# DESIS ISS deployment
*missions*

## Specifications
- **operator**: dlr
- **actual launch**: "2018-06-29T00:00:00.000Z"
- **actual end of life**: "2023-12-31T00:00:00.000Z"
- **current status**: ended
- **orbit type**: ISS orbit, approximately 400 km altitude, 51.6 degree inclination, non-sun-synchronous
- **tasking supported**: 0
- **archive depth years**: 5
- **last verified date**: 2026-05-24
- **verified by**: agency-doc
- **claim status**: agency-sourced

## Editorial
DESIS (DLR Earth Sensing Imaging Spectrometer) is a push-broom hyperspectral imaging instrument developed by DLR and hosted on the ISS MUSES (Multiple User System for Earth Sensing) platform operated by Teledyne Brown Engineering [^dlr-instrument][^eoportal-iss-muses][^ceos-eohandbook]. The instrument was transported to the ISS on 29 June 2018 and achieved initial operating capability in November 2018 [^tbe-desis-faq]. Operations ended in December 2023, leaving a five-year archive of hyperspectral imagery.

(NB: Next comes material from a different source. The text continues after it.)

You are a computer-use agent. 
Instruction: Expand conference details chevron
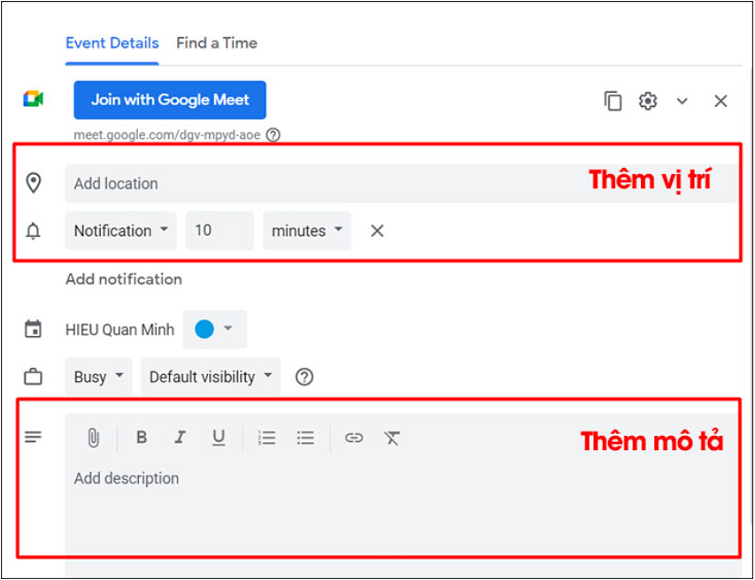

DESIS occupied a non-sun-synchronous ISS orbit at approximately 400 km altitude and 51.6 degree inclination, providing non-tasked data collection across latitudes up to 51.6 degrees. Revisit cadence depended on ISS groundtrack: eoPortal records an average cadence of 3-5 days for populated areas [^eoportal-iss-muses]; Teledyne Brown Engineering documentation gives 10-12 days at latitudes of 15-30 degrees under a 25-degree zenith angle constraint [^tbe-desis-faq]. Both figures reflect different geometric framings of the same orbit. The five-year data archive is accessible through DLR and USGS distribution.

## Compositional position
- DESIS ISS deployment --[mission_payloads]--> desis (products)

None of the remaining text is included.